4. Next step was to identify entities from message once we knew the intent. For example in the message "Please tell me dates when admission form for DPS Noida will be out" user is trying to ask about "admission form release" but for that we need to know which school user wants to know about and which city that school belongs to. So parsing the above sentence we found that both these entities were there in the sentence "DPS Noida" is the school as well as "Noida" is the city. There could be many types of entities that a chatbot needs to support such as Dates, Location, Names of school, person's name etc.
5. However, it is not essential that user provides all the (entities) information in one sentence. So the bot needs to go over the entities and find out if it has all the all the required info.
6. If it had all the required entities
7. If it has all info it would hit the DB to find the answers for the given question and pass on that answer to class that creates an actual text based response.
8. In case the all the info was not provided by the user, the bot sets up a user context, with the info provided and creates a response which itself is a question to ask the missing entity. However, if all the entities were provided and we got the response data then this section would create a logical answer and send back to the user.
9. So based on input user gets the response.
Currently machine learning was employed only at step 3. Based on past years chat data we had the list of questions that users generally ask, so we were able to provide map of questions to intent and run a machine learning algo to create a model to map text to intent.
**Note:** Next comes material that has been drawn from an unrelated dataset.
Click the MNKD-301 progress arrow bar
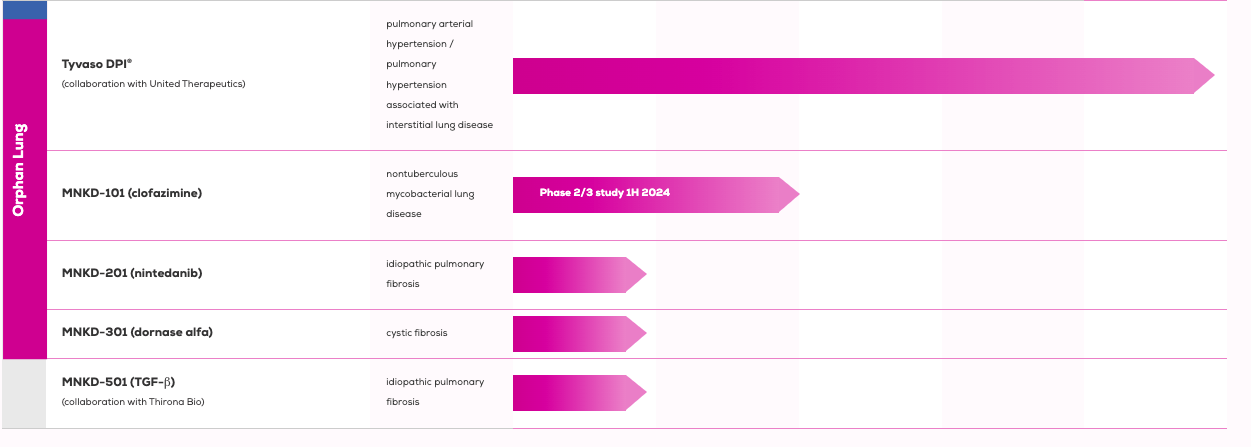 tap(580, 333)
If the text did not map to any intent we would map it to "Unknown" and provide appropriate response to users.
We also employed spelling correction based on levenshtein distance algorithm. So basically before passing on the text entered by use on to intent detection system, we corrected the spellings as needed
Entity recognition could also use some ML algorithm but we did not have sufficient data to add the same.
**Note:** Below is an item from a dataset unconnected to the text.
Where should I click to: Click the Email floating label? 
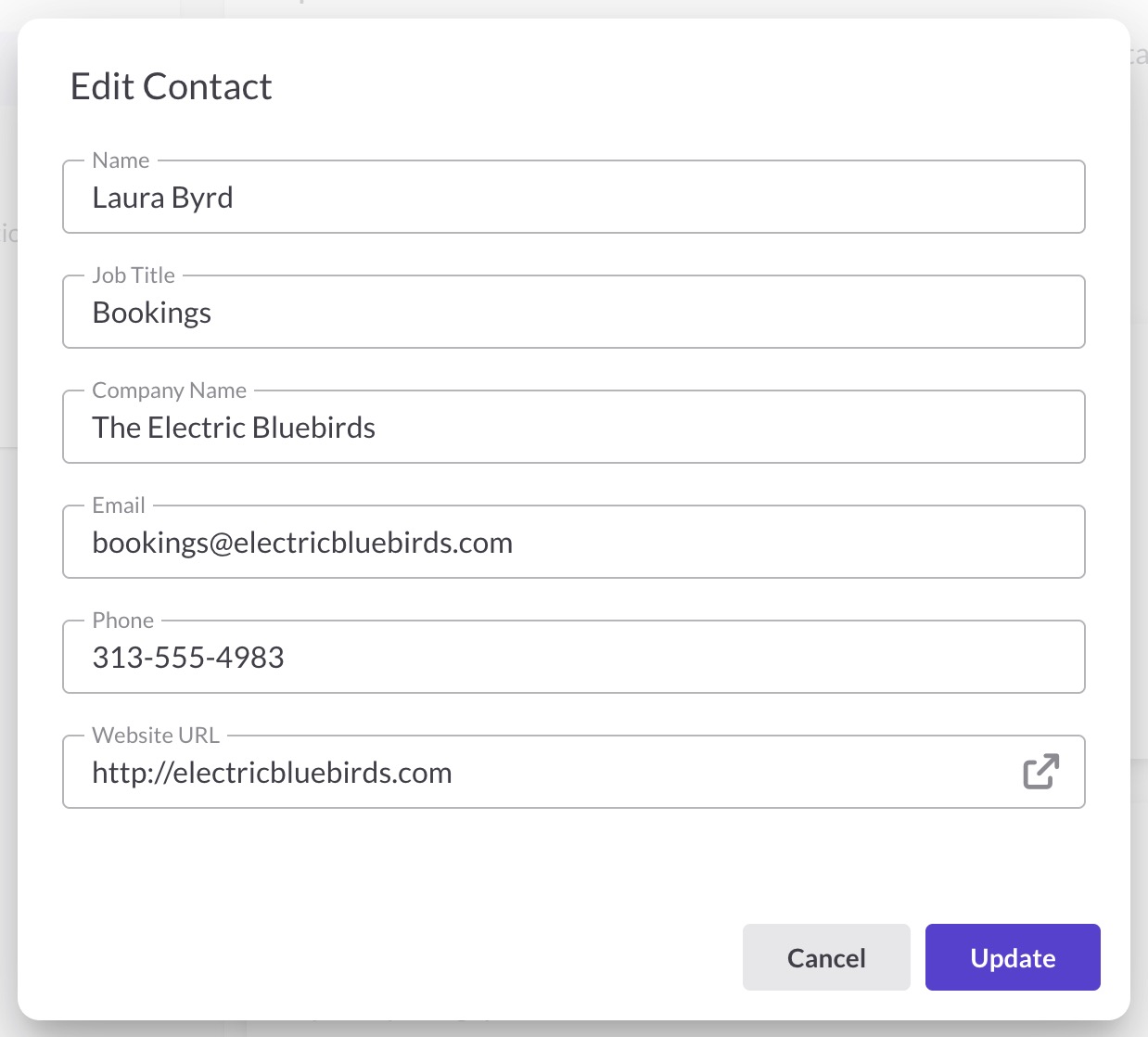pos(119,506)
While giving response at step 8, we wanted to add sentiment analysis as well but existing functions do not give very accurate sentiment determination and we are currently exploring how we can use "word embeddings" and sentence parsing to more accurately determine sentiment from the sentence
Also while giving response at step 8, the response can be dynamically generated (Generative model), however we have restricted the bot to current use retrieval based model, since generative could be a lot more complicated.
Learning in terms of ML
- We understood that chat based text is very different from normal text. In this text people use a lot of short forms such as "U" "dere" etc. So, the bot not only needs to understand that it needs to respond to that
- Not only that people use some hindi text as well as along with English so that makes it a lot difficult problem to solve
- For ML model that we started with simple bag of words model and then used naive bayes on top of that. However, that did not give use very good results.
- Then we went on to explore 2-gram 3-gram models which gave slightly better results. But nothing really great.
- Then we analyzed the chat text itself, updated our spelling correction algo, filtered out some stop words that were not adding any value to content.
- We also added very frequently occurring Hindi test to our vocab set.
- Used modified form of tf-idf algo to increase weight of text that we thought was closer to intent.
With a lot of trial and error we were finally able to increase the intent matching wo about 85% on our previous year dataset.
All in all, it was a good project to carry out. We did learn a lot about creating a chatbot. However, we also realized that it is still not easy to write a bot that could even think about replacing humans anytime soon!